In my 40s I moved to North Carolina, where I was introduced to Protestants in everyday life on a large scale for the first time. Yet the Jews I met here—yes, lots of Jewish folks in the South!—were like a taste of home. Soon after moving, I met up with the local rabbi. After some chit-chat, he politely asked where I was from. “Long Island,” I said, and his defenses immediately dropped. He sidled up, put his arm around me and said, “You and I are going to get along just fine.” I choked with laughter.

Mine is just one limited perspective—probably very specific to neighborhoods in the New York City region of a certain era. Yet it underscores how awful, hateful conflicts of the past can be unfathomable to later generations who don’t see what all the fuss was about. Bitter enemies of centuries can become pals later given the right environment. Certainly no one set out to create Jewish/Catholic friendship—it just happened. 

The comedian Sebastian Maniscalco has a bit about him and his Jewish wife. He says of Jews and Italians: “same corporation, different divisions.” We get each other. Even in film and television, Jews and Italians have been playing each other for a long time—proud Queens’ Jew James Cann as Sonny Corleone in The Godfather, and uber-Italian Bronx native Al Pacino has played Jews a bunch of times, most recently as Marvin Shwarz in Once Upon A Time In Hollywood. It’s “a thing.” I don’t know if it was ever officially discussed by casting directors and producers, but it’s real. There’s a sensibility. A feel. Maniscalco does have a suggestion about the food, though: Let the Italians cater Passover from now on.
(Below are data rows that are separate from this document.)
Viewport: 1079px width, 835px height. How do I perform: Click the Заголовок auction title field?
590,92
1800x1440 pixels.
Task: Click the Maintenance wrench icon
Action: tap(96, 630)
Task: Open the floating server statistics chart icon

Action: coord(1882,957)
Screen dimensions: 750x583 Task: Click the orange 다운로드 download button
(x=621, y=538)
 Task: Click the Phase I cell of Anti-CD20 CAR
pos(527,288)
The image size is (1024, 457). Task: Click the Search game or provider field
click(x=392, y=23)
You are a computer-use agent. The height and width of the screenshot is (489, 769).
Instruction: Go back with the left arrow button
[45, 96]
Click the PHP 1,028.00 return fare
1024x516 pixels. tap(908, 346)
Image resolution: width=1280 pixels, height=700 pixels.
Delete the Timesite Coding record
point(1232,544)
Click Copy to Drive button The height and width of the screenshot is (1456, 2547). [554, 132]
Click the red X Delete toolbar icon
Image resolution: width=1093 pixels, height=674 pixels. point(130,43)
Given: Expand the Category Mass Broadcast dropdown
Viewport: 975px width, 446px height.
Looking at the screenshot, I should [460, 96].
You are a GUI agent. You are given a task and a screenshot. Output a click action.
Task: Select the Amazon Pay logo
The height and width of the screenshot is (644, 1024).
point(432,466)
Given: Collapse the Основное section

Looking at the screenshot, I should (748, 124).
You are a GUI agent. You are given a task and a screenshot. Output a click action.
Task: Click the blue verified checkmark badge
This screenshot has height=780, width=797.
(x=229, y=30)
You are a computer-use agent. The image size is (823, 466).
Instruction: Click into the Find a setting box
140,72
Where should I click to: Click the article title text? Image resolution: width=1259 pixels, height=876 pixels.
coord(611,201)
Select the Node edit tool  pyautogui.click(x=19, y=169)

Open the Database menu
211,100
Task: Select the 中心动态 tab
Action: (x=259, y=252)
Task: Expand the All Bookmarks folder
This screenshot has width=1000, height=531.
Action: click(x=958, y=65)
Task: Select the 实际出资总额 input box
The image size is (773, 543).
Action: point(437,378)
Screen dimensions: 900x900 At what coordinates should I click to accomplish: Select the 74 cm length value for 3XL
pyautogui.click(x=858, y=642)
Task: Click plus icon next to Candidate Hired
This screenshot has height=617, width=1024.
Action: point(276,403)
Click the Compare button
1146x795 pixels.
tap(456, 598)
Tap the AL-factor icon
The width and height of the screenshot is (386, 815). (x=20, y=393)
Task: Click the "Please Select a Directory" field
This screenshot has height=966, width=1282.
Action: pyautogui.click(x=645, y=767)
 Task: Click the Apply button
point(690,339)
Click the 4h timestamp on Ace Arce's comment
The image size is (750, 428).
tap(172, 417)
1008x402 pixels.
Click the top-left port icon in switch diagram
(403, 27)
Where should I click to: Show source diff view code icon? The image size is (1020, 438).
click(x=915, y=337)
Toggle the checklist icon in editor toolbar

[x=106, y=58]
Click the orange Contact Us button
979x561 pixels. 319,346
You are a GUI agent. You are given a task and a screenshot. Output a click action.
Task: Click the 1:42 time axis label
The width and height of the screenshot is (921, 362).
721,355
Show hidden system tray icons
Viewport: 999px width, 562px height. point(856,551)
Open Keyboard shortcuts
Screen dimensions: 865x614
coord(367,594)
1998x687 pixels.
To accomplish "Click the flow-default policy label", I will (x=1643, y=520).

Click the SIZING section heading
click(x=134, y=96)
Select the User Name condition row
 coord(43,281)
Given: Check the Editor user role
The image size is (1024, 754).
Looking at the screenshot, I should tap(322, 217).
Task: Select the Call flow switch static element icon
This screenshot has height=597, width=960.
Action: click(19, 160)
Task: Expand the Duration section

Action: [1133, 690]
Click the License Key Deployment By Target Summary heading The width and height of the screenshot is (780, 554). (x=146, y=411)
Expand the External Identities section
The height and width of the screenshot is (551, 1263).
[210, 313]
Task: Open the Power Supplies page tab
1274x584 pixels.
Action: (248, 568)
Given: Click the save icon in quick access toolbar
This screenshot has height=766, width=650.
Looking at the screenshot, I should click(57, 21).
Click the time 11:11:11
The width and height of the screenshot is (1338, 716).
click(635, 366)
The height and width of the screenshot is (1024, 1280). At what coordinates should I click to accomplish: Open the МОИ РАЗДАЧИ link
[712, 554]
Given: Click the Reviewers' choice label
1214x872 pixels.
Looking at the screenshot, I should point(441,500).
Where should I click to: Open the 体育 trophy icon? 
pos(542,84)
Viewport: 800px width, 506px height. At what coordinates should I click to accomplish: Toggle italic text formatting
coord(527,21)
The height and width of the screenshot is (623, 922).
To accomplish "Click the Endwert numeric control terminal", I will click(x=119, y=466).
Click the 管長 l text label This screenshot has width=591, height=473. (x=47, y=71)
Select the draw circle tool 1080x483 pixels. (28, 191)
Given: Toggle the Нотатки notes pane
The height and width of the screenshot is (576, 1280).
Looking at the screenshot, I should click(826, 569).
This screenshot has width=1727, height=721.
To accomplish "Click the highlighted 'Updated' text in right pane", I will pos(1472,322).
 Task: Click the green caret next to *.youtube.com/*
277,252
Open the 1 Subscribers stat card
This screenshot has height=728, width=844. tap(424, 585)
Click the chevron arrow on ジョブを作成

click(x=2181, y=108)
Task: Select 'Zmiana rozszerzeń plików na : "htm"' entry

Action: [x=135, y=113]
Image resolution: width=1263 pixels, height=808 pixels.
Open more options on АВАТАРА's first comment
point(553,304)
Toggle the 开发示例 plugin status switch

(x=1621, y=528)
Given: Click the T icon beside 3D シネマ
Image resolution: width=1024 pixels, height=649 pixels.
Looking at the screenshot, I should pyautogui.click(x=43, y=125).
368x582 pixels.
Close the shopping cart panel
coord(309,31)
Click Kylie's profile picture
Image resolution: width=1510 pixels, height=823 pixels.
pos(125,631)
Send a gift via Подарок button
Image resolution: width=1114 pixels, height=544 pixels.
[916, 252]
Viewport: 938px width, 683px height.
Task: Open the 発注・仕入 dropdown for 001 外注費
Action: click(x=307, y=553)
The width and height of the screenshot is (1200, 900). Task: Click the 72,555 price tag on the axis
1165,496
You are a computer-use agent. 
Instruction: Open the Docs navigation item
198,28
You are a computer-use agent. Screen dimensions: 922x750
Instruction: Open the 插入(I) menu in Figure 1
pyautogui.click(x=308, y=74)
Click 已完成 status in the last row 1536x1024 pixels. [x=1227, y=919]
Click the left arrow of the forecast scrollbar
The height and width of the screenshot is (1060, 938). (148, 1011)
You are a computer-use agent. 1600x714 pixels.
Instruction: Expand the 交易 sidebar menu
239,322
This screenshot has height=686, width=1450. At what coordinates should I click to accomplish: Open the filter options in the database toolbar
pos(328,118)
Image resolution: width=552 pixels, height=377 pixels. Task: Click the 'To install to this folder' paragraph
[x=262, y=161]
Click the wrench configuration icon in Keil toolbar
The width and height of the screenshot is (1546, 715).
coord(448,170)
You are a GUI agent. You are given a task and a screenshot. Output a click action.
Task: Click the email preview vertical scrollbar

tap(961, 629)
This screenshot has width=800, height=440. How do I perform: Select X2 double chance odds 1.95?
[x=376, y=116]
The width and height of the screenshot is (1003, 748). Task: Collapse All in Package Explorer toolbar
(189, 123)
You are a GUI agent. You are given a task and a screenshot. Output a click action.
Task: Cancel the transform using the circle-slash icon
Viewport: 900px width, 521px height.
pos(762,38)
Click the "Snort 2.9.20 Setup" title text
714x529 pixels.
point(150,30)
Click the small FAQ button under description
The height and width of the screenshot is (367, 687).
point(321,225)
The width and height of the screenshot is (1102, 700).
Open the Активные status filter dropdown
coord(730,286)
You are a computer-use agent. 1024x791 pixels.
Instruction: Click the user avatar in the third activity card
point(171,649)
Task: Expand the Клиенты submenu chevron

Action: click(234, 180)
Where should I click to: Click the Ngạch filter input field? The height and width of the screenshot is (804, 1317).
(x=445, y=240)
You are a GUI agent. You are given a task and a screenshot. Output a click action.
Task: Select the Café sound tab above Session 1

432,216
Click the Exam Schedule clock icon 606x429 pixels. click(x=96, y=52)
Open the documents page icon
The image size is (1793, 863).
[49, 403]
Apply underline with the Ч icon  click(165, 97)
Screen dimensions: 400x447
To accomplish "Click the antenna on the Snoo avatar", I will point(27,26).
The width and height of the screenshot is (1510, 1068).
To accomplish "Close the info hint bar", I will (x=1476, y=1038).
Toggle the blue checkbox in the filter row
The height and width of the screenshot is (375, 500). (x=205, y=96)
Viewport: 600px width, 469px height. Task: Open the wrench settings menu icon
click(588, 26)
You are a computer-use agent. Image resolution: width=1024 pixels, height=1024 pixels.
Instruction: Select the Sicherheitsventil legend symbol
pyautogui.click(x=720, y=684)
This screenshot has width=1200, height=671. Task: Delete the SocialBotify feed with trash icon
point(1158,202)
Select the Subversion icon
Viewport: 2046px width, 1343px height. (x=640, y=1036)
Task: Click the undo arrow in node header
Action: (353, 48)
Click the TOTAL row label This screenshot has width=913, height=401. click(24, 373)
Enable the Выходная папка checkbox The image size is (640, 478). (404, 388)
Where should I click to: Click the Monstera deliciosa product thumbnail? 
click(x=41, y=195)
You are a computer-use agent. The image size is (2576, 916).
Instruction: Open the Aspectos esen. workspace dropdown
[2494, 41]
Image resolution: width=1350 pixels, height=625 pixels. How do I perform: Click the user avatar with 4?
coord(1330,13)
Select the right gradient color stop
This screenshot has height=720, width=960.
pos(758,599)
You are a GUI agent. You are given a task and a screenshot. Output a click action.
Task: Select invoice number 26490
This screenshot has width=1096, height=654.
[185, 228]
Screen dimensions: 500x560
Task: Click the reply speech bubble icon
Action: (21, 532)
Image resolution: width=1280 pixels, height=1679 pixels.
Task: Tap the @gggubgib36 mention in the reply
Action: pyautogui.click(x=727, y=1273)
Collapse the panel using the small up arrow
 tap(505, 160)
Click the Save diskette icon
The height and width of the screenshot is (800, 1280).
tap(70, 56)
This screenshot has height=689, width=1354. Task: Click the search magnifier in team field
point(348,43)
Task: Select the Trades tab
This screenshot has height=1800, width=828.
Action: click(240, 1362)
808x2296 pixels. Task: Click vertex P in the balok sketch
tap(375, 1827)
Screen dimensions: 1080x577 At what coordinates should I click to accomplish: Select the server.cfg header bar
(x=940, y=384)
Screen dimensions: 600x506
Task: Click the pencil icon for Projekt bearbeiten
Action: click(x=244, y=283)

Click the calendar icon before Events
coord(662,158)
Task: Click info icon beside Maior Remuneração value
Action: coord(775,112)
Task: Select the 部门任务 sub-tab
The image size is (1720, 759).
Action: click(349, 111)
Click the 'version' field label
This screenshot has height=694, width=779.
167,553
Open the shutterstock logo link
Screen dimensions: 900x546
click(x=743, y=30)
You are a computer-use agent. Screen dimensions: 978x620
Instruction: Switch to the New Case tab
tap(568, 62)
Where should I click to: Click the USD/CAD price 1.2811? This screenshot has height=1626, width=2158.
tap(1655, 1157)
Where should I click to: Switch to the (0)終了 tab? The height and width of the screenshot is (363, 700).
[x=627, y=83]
I am sure lots of people have personal stories of bigotry and prejudice between Jews and Catholics. My own observations of Jewish-Catholic friendship are of course generalizations, but they are generalizations I know to be true. So is the fact that when Jews come under attack simply for being Jews, the neighborhood code rises up fast in the heart. It’s not paternalism, nor is it sentimentality. It’s kinship, and it can be fierce. 

If you’d like to see it in its instinctual, natural, unadulterated form, watch the video of “Paulie” of New York back in October. When he came across a man in Forest Hills, Queens, tearing down flyers of Jews kidnapped in Israel on October 7, Paulie educated the man on life in America—New York style. Angry, loud, profane, and with a touch of “You wanna do something about it?” Do I know he was Catholic? Can I prove he was Italian? No. But I mean, come on. Like recognizes like.

I realized something about Catholics when I moved to North Carolina that I never had a chance to understand when surrounded by fellow Catholics in New York. When members of other Christian denominations stop going to church, practicing, or believing, they generally stop saying “I’m Lutheran,” “I’m Methodist,” or “I’m Episcopalian.” Catholics, on the other hand, might not have seen the inside of a church for decades, or said a rosary in their lives. They may even scoff at the very idea of God. But if asked, or presented with a form requiring religious information, the faithful work of Sr. Mary Francis generations ago arises in the blood, and I’ll be damned if they still don’t check the box that says Catholic.

I know that my Jewish friends understand. Hell, I’m sure we learned it from them.

Scott Salvato is a Catholic campus minister in higher education and adjunct professor of history and theology.